This story originally appeared on KUT.
In the last few years, the face of immigration from Latin America has changed: it’s become predominantly Central American.
The language spoken has changed as well. It’s still mostly Spanish speakers, but there are also more and more speakers of Mayan languages spoken in Guatemala, Belize and Southern Mexico. Millions of people speak Mayan languages across the world, but the U.S. will face a shortage of translators.
On a sunny Austin day, in a dark living room of a shelter for migrant women and children, Hilda Velazques is wrapping up a conversation with her sister.
She’s speaking Mam, a Mayan dialect spoken in Guatemala. Schools in the U.S. mostly teach a simple narrative about the Mayan empire: it flourished in Central America, then collapsed mysteriously around the ninth century. That’s true — archaeologists believe it was likely a drought or a plague, or both.
Professor Sergio Romero, who teaches Mayan languages at the University of Texas, says the descendants of Mayans live today, and so do their languages.
He teaches three of them, but there are over 30 Mayan languages and an estimated six million speakers —mostly in Guatemala, Belize and Southern Mexico.
Many of them are completely different from each other. As Central America becomes the primary source for immigration, there are more Mayan speakers coming into the U.S., but a shortage of translators. Romero says when he’s not grading papers or planning lessons, he’s taking calls from detention centers and courts. He used to get called once in a while. He’s now getting about three cases a week.
“A lot of these people will be perfectly capable of purchasing beans or tortillas or beer at a store in Spanish,” Romero says. “But then engaging the police or working with a lawyer or declaring in front of a judge is not something they would be able to do.”
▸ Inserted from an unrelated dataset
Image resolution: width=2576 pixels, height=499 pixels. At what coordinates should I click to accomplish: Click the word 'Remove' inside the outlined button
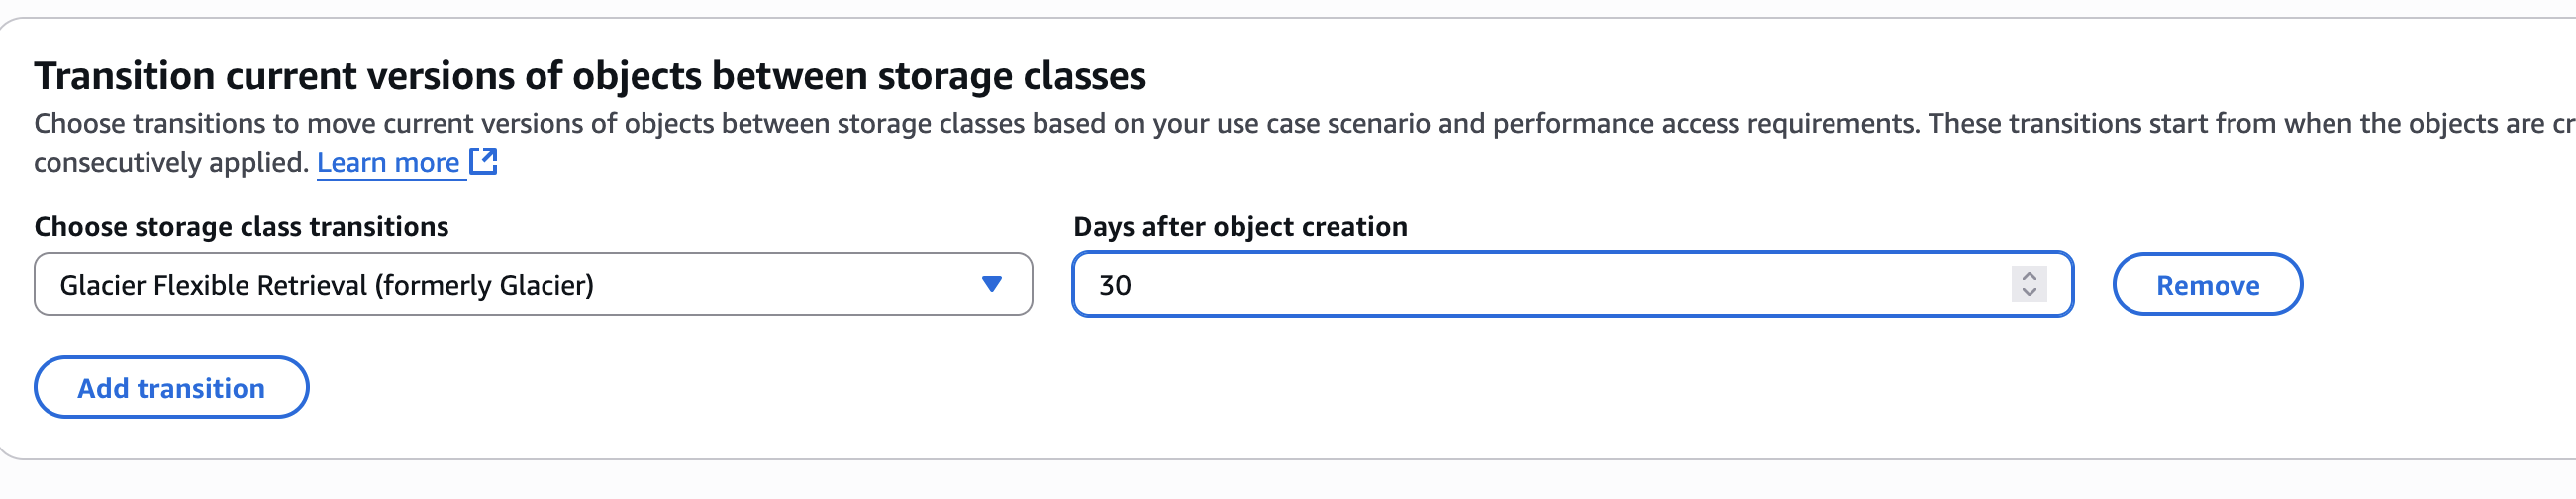(x=2207, y=286)
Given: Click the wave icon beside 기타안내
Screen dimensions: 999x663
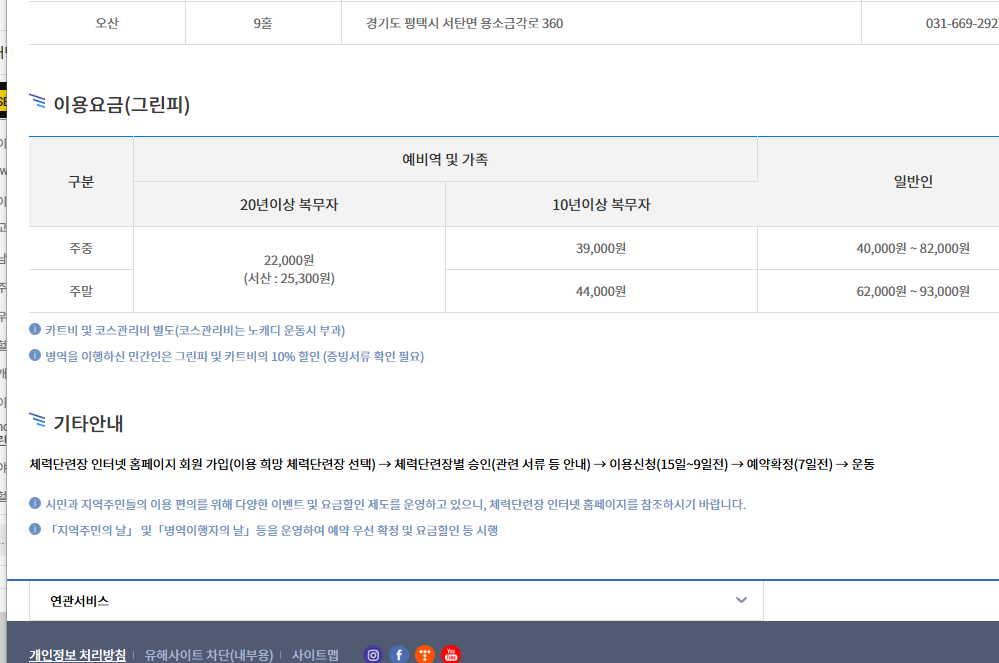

Because few universities offer instruction in Mayan languages, there’s a shortage of translators. Tulane offers K’iche and Kaqchikel; North Carolina University offers Yucatec Mayan.
“Until recently, the teaching wasn’t very rigorous,” Romero says. “There really wasn’t any attempt to make the students fluent.”
There might be another reason why courts are scrambling to find translators, and why more native Mayan speakers here in the U.S. aren’t stepping up to the task. Romero explains that it’s not a language immigrants are always proud to speak. It’s sometimes the language that gets left behind at the border, or even before that.
That was the case for nine-year-old Jayro Velazquez, who was taunted for using Mam. “They say that language is made up,” Velazquez says. “[They say] ‘your mother speaks an ugly language.'”
Hilda and Jayro have been in Texas for about a year, but he’s been trying to forget his native Mayan language for long before that. He decided to forget it when he started elementary school in Guatemala City because the bullying was so bad, his mom Hilda says.
“He started to pull away,” Hilda says. “He no longer spoke.”
Romero says this is not uncommon.
“The stereotypical poor person in Guatemala is a speaker of an indigenous language. The tremendous linguistic diversity of Guatemala is seen as a disadvantage,” he says. “It’s seen as one of the reasons why the country is so poor.”
Jayro talks to me in a still-awkward Spanish that is punctuated by the staccatos typical of many Mayan languages.
Hilda herself learned Spanish in the U.S., while she and her son were in a detention facility. They’d been caught at the border, and spent a year locked up. Nobody in there spoke Mam. She says she was placed with a translator whom she barely understood. She tried talking with her son, but he’d made up his mind to forget that language. So, another detainee taught her Spanish. Hilda herself hardly speaks Mam anymore, only over the phone, once in a while, with a sister.
After some prodding, Jayro tells me there’s this one phrase in Mam, an inside joke of sorts between him and his mom. It’s a very important phrase to know if you are a 9-year-old boy.
It means, “Scratch my back.”
“And I scratch his back,” Hilda says, in Spanish.